本发明的利用上述基因芯片进行基因检测的方法,芯片基底采用导电基底,其步骤包括1、对基底施加电位控制;2、调节基底的表面电位,监测不同电位下的探针与被探测样品的杂交过程;3、根据监测结果确定该基因芯片对该类被探测样品的最佳杂交条件;4、在最佳条件下检测该类被探测样品,实现该基因芯片对该类被探测样品完全匹配与单点错配的寡聚核酸序列的识别。
本发明的优点和积极效果A)利用化学反应将无标记发卡形探针固化到电极,无标记发卡形探针在电极表面上的分布均匀,不同批次制备的芯片重复性能良好,同一芯片可以反复使用。这样可以大大减少平均每一次检测的成本。传统芯片技术中存在的成本昂贵、重复性差、稳定性差的问题得到改善。本发明的无标记发卡形探针和样品都无须进行任何标记,加之芯片可以重复使用的特点,制作和使用成本都会大大降低。
B)利用本发明获得对完全匹配和单点错配的寡聚核酸序列的识别图1分别显示接有无标记发卡形探针的芯片表面与完全匹配的寡聚核酸序列样品杂交(正方形数据点)、接有无标记发卡形探针的芯片表面与单点错配的寡聚核酸序列样品杂交(三角形数据点)、没有键合任何寡聚核酸序列链的电极表面(菱形数据点)、以及键合了无标记发卡形探针的芯片表面但没有进行任何寡聚核酸杂交(圆形数据点)四种情况下的Mott-Schottky测量结果。结果显示,接有无标记发卡形探针的芯片表面与完全匹配的寡聚核酸序列杂交时具有与接有无标记发卡形探针的芯片表面与单点错配的寡聚核酸序列杂交、没有键合任何寡聚核酸序列链的电极表面、键合了无标记发卡形探针但没有进行任何寡聚核酸杂交的另外三种情况表现出完全不同的性质。特别注意,后三种情况的结果完全重合在一起,表明本发明具有识别完全匹配和单点错配的寡聚核酸序列的能力。本发明实现识别的原理在于在满足本发明设计要求的情况下,有关分子的自由能(前述三种解链温度与这些自由能有关)的数值适当,使得探针与完全匹配的寡聚核酸序列的结合状态是稳定的(因此能形成杂交双链),而与单点错配的寡聚核酸序列的结合状态是不稳定的(因此不能形成杂交双链)。

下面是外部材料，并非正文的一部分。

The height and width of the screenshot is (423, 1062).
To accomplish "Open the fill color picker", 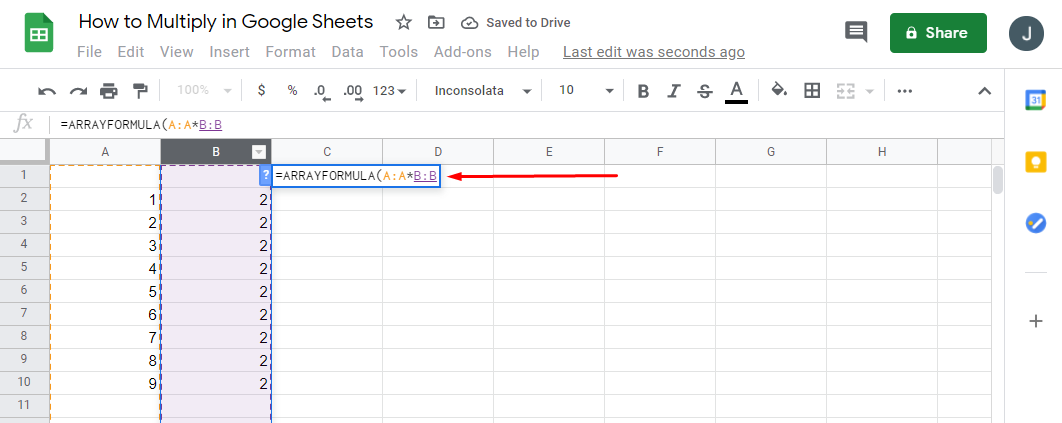I will pos(780,91).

C)利用本发明,可以在上述B)的基础上,通过表面电位进一步对芯片表面性质进行调节,获得对完全匹配和单点错配的寡聚核酸序列识别的最佳条件。因为当电位施加到电极之后,表面的各种形态的寡聚核酸分子的自由能会随电位的不同而改变,由此造成相应的解链温度的改变。不同形态的寡聚核酸自由能随电位变化的变化率不同,因此解链温度的改变不同。这样经电位控制而调节到发卡形寡聚核酸探针的解链温度,在单点错配杂交状态的解链温度和完全匹配杂交状态的解链温度之间的最佳值,从而获得对完全匹配和单点错配的寡聚核酸序列的最佳识别。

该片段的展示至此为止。